UE Brain : development, plasticity and cognition
Course supervisors: Anne Didier and Frédéric Moret
6 ECTS credits, 50 hrs
In vertebrates, the brain is certainly the organ whose workings are the most widely unknown. The analysis of the biological mechanisms that make up the brain is a very difficult task, raising a number of problems which are not only methodological but also epistemological and even ethical. Nevertheless, it is an exhilarating goal that will certainly be at the heart of biological research in the 21st century. One the unique characteristics of the brain is its capacity for self-organization, not only along the course of its development, during which it progressively acquires its optimal functional capacities, but all throughout its life as well, incarnating more than any other organ the subject’s individual path—what it has learned, its feelings, its decline … and its death. In fact, the conservation in higher mammals of numerous juvenile characteristics in their adult stage indicates that the developmental process, complex and decisive for the whole of the brain’s functions, is never fully achieved. Understanding the biological mechanisms that control the development of neural networks, the establishment of their connectivity, the adaptive plasticity of neurons and neuron groups, the emergence of mental functions and their possible dysfunction as the result of a neurological or psychological pathology is of major interest.

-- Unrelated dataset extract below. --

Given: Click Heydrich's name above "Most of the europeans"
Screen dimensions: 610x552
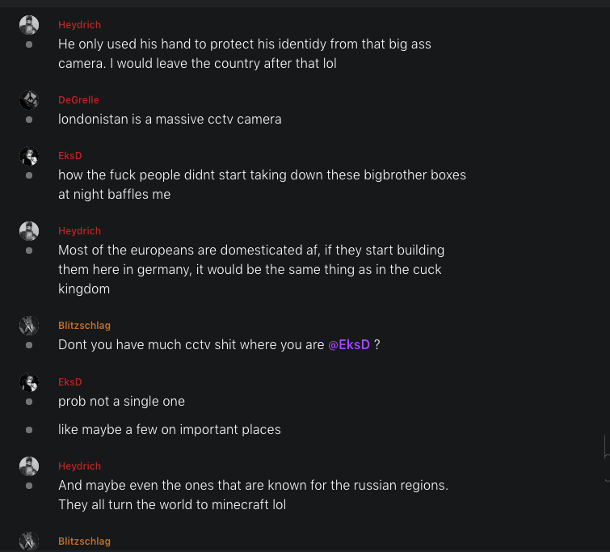Looking at the screenshot, I should [x=79, y=231].
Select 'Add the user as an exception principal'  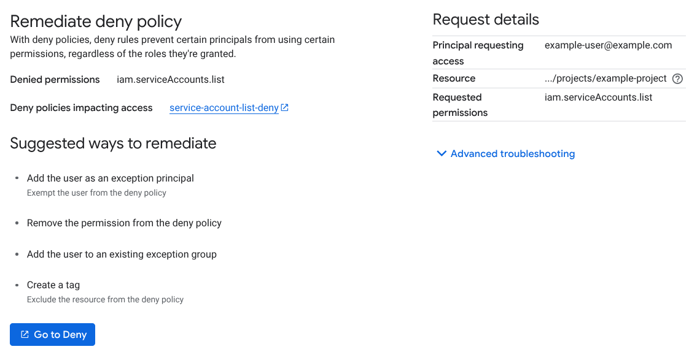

The objectives of this course are to highlight the achievements of molecular and cellular biology in the neurobiology of development and in neurophysiology, to illustrate the most promising experimental approaches in the perspective of a better understanding of mental functions and their pathologies, and to give a glimpse of the recent advances in the sciences studying the brain where biology has a major, though not exclusive, role.
The labs will focus on analyses and syntheses of scientific articles which will be presented and discussed by the students, allowing an understanding of the methods and concepts in the neurobiology of development.